On the west coast, the first-ever Fishery Ecosystem Plan has been unanimously approved, which will protect not only individual fish species, but the forage species they depend on for food off the coast of California, Oregon and Washington.
Under development since 2009, this is a fundamental shift in the way fisheries are managed and an important milestone in US efforts to move ecosystem-based management from theory into practice, says Pew Environmental Group.
"We've always managed our oceans on a species-by-species piecemeal approach. By developing an ecosystem plan, we begin to look at how everything is connected in the ocean," says Paul Shively of Pew.
The first initiative bans commercial and sport fishing of forage fish species until its impact on the ocean's food web is analyzed. Sardines, herring and anchovies, for example, are critical food sources for seabirds, marine mammals, and bigger fish, including recreationally and commercially important species such as salmon, tuna, and lingcod.

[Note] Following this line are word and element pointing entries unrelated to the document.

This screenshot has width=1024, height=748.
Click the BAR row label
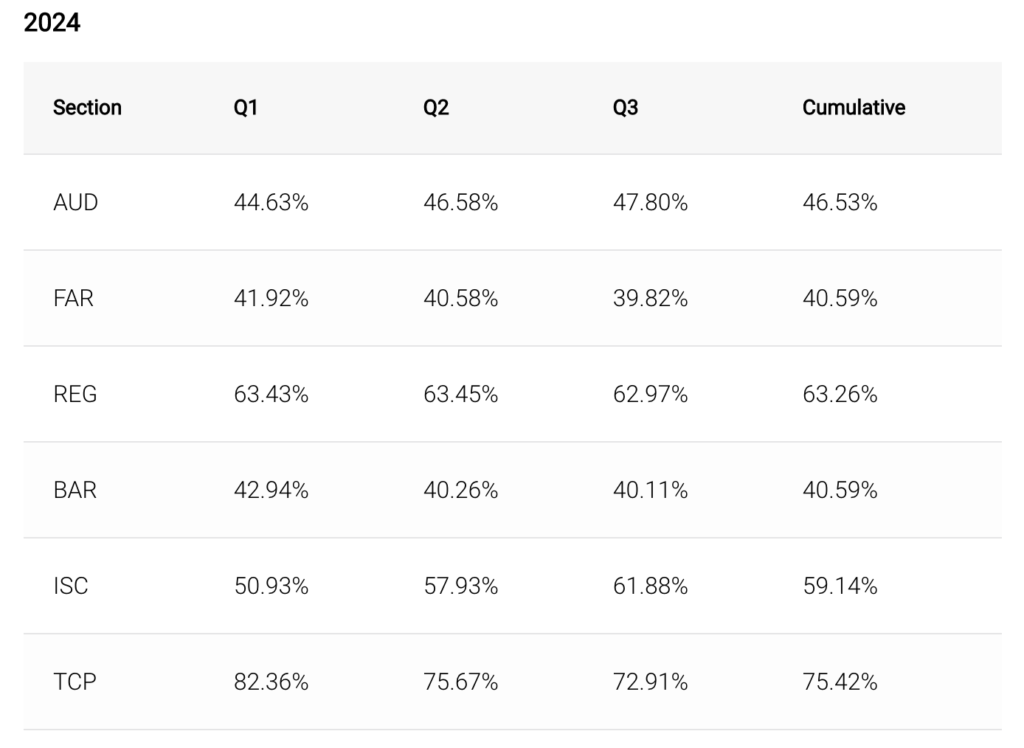tap(75, 491)
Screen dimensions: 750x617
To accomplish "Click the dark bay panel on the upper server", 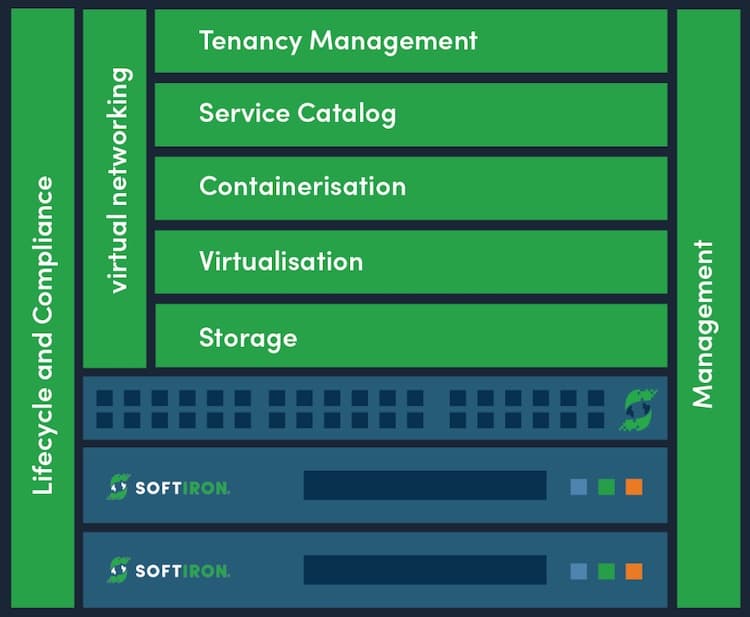I will [425, 486].
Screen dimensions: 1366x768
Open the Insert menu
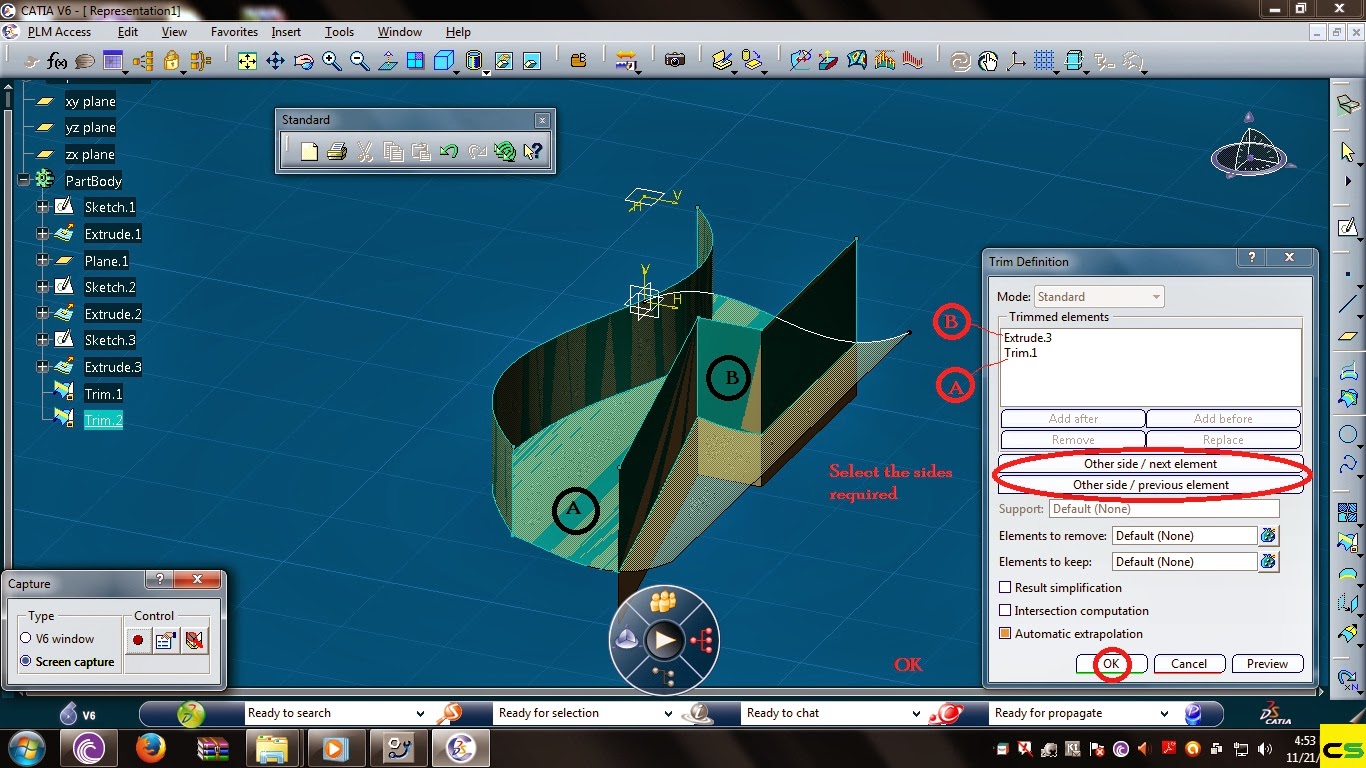286,31
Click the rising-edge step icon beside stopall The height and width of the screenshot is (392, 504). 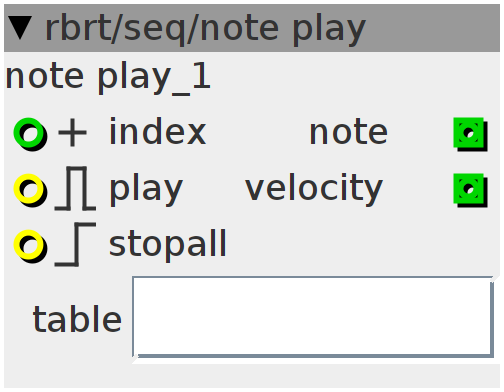[75, 245]
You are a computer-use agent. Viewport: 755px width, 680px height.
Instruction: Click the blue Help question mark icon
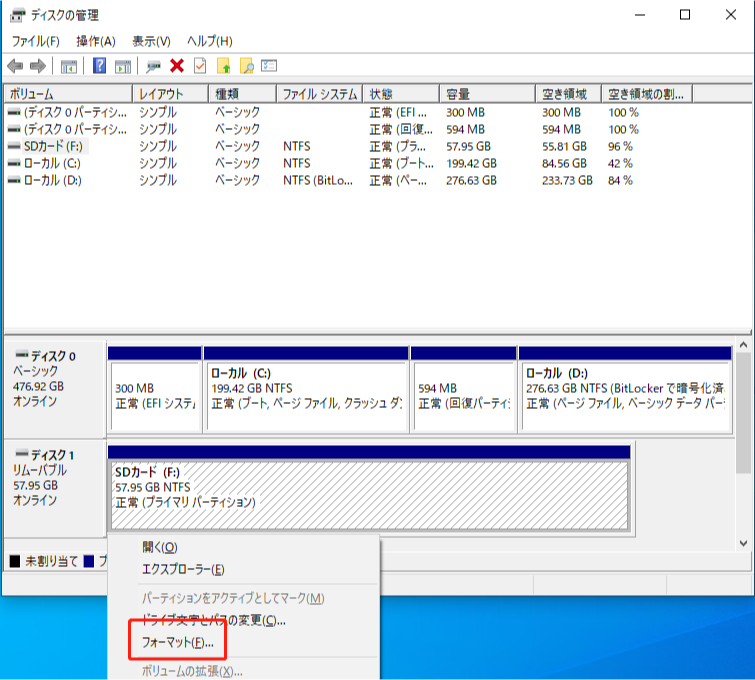(x=100, y=66)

Decisions on whether a species can be pursued at all or fishing methods and quotas will be based on its effects on overall habitat.
"When it comes to predicting the number of adult salmon annually returning to the Columbia River basin, scientists consistently stress one governing factor: the amount of food available for these fish in the ocean," says Shively.
Unfortunately, Alaska rejected give herring forage fish status and can be harvested just like any other commercial fish.
All stakeholders in the Pacific Northwest, including the seafood industry, birding community, scientists, and commercial fishermen approve of the plan.
The Pacific Fishery Management Council is one of eight regional fishery management councils established by the Magnuson Fishery Conservation and Management Act of 1976. The goal is to move to ecosystem based fishing nationwide.
In the St. Croix River, the border between the US and Canada, another forage fish is getting a break.
After nearly 20 years and just in time for their migration, alewives will be able to find their spawning grounds when the Grand Falls Dam is removed this month.
Though the dam originally provided passage
for migratory fish species including alewives, the fishway was closed in 1995 because sport fisherman were concerned they would out-compete small mouth bass, introduced for that purpose.
Removing native forage fish to improve habitat for introduced fish has devastated local salmon and other species. Alewives are eaten by almost every fish, including small mouth bass.
Historically, alewife numbered in
the millions there, but dropped to as low as 900 after the fishway closed. That tiny population has been maintained
by physically transporting fish around the dam each spring.